Mikaela commented 2 years ago

I think this also needs user/organization-wide blocking option (https://github.com/go-gitea/gitea/issues/17453) while waiting for an admin to review the report

yozachar commented 11 months ago

image

@go-gitea how do I report this user https://gitea.com/ishadeshpande for spamming my repository's issue tracker?

Link to my repository: https://gitea.com/joe733/linkeeper/issues

I'm thinking about deleting those "issues", but it'd be much better after reporting the user.

techknowlogick commented 11 months ago

@joe733 thanks for the report.

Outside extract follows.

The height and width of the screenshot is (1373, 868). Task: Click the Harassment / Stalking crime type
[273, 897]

I've removed the user.

richmahn commented 9 months ago

I notice a lot of spam users come to put their website in their profile and in their description usually write about being an escort service, consultant, web developer, or a few other "professions". Here is how I find my spam users:

Last logged in the same day they created their account (they have to to set website & description), have set those two fields, and don't have any repos (usually, some do create a repo just to also add a website URL to it).

You'd think we could first discourage this kind of behavior by not allowing website to be set within 24 hours of creating account.

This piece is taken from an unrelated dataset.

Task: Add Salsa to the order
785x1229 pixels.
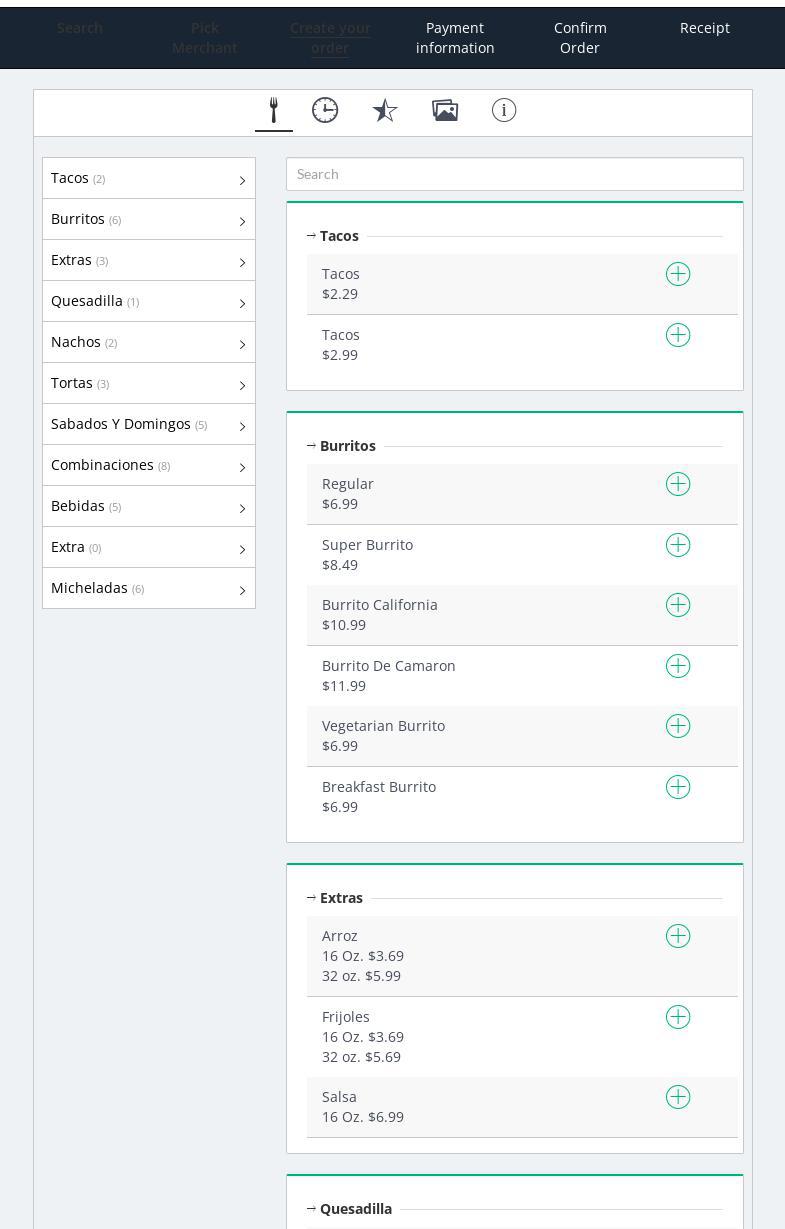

Then we could have some key words to search description and website like "escort" "consulting" etc. and make that customizable in the config file.

lunny commented 9 months ago

Have you enabled login captcha?

techknowlogick commented 9 months ago

@lunny Sadly captcha has limitations when real humans sign up to post spam, although some AI can bypass captcha.

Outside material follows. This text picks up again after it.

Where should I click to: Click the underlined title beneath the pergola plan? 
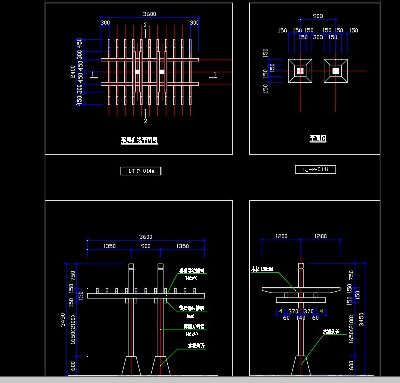[x=139, y=140]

@richmahn What I've been doing for Gitea.com, and have shared my knowledge with many other instances (blender, CB, etc.) is to set up a DB row event trigger to call an HTTP endpoint when certain user information is updated. I did it this way as user information webhooks still need to be implemented in the application yet.

I also set up a webhook for issue creation/modification and run them through Spamassasin, so should anything trigger, then the account is temporarily restricted and an alert is sent to the admin.

I also created the concept of placeholder users/orgs, where instead of deleting a spam user and freeing the username/email, by setting them as a placeholder/reserved then they are unable to re-use the information to sign up again once deteceted.

karolyi commented 7 months ago

@techknowlogick how are you able to feed plain text (non-email format) into spamassassin? your idea sounds feasible to me but the best I could gather is that you need to embed the text into an emulated email format so spamassassin can evaluate it. it heavily relies on the email headers so it probably won't give a reliable score.

I've been getting random registrations (even with using captcha and the required email confirmation) on my gitea instance. Today I've got 4 new registrations, linking some sites where you can download cracked programs. Probably SEO spam, happened many times before. Looking at the source of the registrations, they were IP addresses from Pakistan and India, going through the motions so it wasn't automated. Needless to say, I purged them hours later when I woke up, manually.

The "profile changed" callback would be a really useful mechanism as there might come a time where users will register and then change their profiles to spam ones later on.

I think this will become an increasingly bigger issue over time.

mscherer commented 5 months ago

Since the spam is targetting SEO (most of the time), maybe it is worth to plug any new URI to URIBL ? so spammer URI would be detected and blocked, rather that doing it at registration time ?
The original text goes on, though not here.